Politics is no different. The voter who refuses to vote for any candidate who isn't 100% aligned on every issue effectively disenfranchises themselves. The centrist understands that a vote is a tactical signal, not a love letter. They'll vote for the candidate who aligns most closely on their highest-priority issues, even if they disagree on a few secondary ones. That's the same tolerance we show when we adopt a framework with one feature we don't like but that otherwise solves our core needs.

The 1News article makes clear that the writer has done this calculus. They're not voting with blind party loyalty. They've weighed the trade-offs,? And that's the engineering mindset in action


FAQ: Common Questions About Centrism and Engineering

  • Isn't centrism just fence-sitting - avoiding hard decisions? No. Centrism requires actively engaging with opposing data points and synthesising a decision that works in practice, not just in theory. That's harder than picking an extreme.
  • How do I apply centrist thinking to my team's architecture decisions? Start by listing the concrete trade-offs for each option. Then use a weighted scoring system based on your actual constraints (team size, latency requirements, deployment frequency). Avoid ideological labels like "microservices are always better. "
  • Can centrism lead to stagnation - endless compromise? It can, if you lack a decision-making framework. Use time-boxed debates, decision records (ADRs), and a clear escalation path. The goal isn't to please everyone but to move forward with consent.
  • What if the data supports an extreme position? Then go extreme - but only if the evidence is overwhelming and the risks of the opposite extreme are well-understood. Centrism doesn't forbid outliers; it requires justification for them.
  • Does the 1News article suggest voting is like debugging? In a way. You identify symptoms, hypothesise root causes - test solutions, and iterate. Voting is just the deployment step - and you need the whole pipeline of reflection before and after.

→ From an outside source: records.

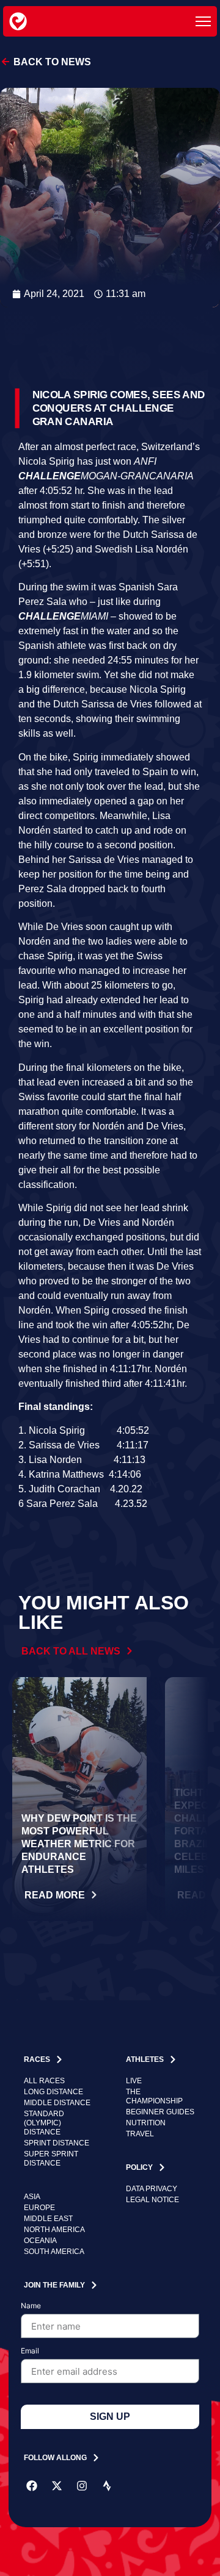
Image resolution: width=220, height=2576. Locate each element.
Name (31, 2306)
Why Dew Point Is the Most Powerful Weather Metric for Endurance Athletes (79, 1844)
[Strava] (107, 2486)
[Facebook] (32, 2486)
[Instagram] (82, 2486)
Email (30, 2351)
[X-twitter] (57, 2486)
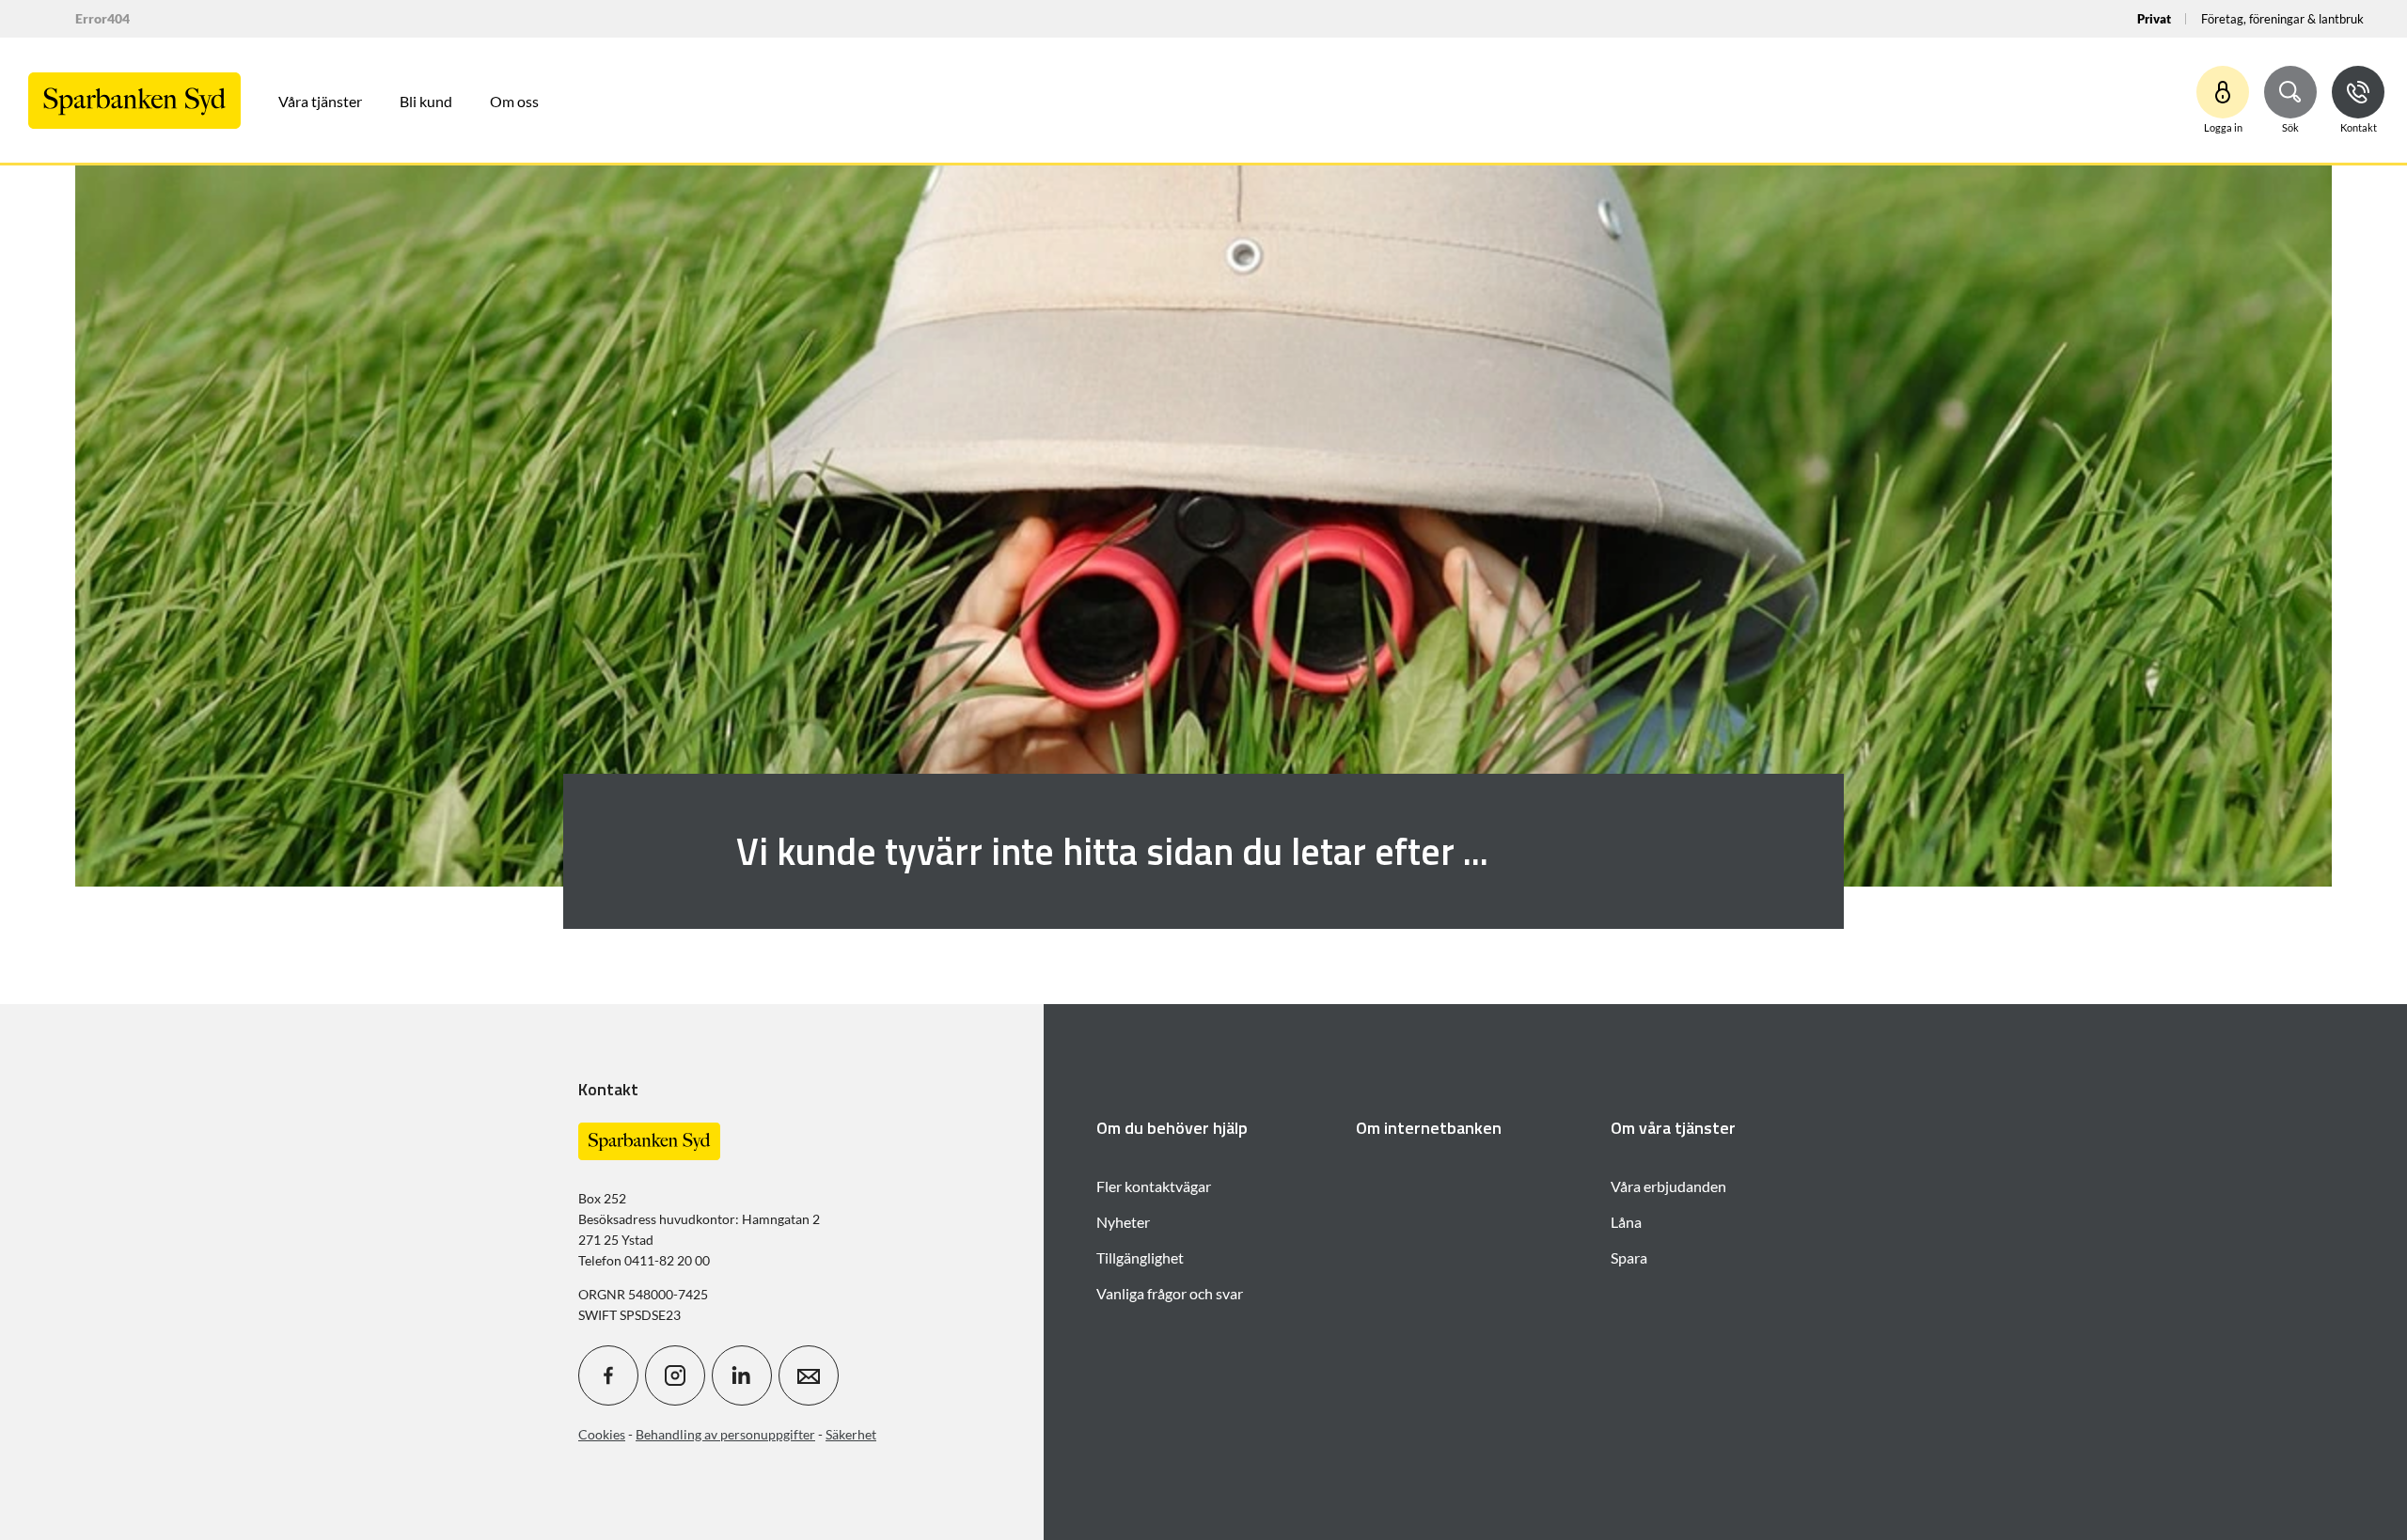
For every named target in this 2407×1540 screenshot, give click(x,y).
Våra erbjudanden (1668, 1186)
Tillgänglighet (1140, 1257)
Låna (1626, 1222)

Conclusion: Ship the Ballot, Then Iterate

The phrase "I'm smack-bang in the political centre. And I know how I'll vote in November - 1News" isn't just a voter's declaration. It's a design philosophy. It acknowledges that no system is perfect, that every choice has consequences. And that the best way forward is informed by evidence, not dogma.

As engineers, we can learn from that mindset. When we next face a heated debate over technology stack, methodology. Or team structure, let's resist the pull of extreme camps. Instead, let's be smack-bang in the engineering centre - where we evaluate, balance. And decide with integrity. And then we ship, because the system won't improve itself,

Your next ticket isn't an ideologyIt's a problem to solve. Solve it with the same disciplined centrism that a thoughtful voter brings to the ballot box. That's how we build robust systems - resilient democracies, and a future neither left nor right can claim exclusively.

What do you think?

Do you believe political centrism is truly analogous to evidence-based software engineering,? Or do you see it as a compromise that dilutes principles?

In your own work, have you encountered situations where a "centrist"

.

Need a Custom App Built?

Let's discuss your project and bring your ideas to life.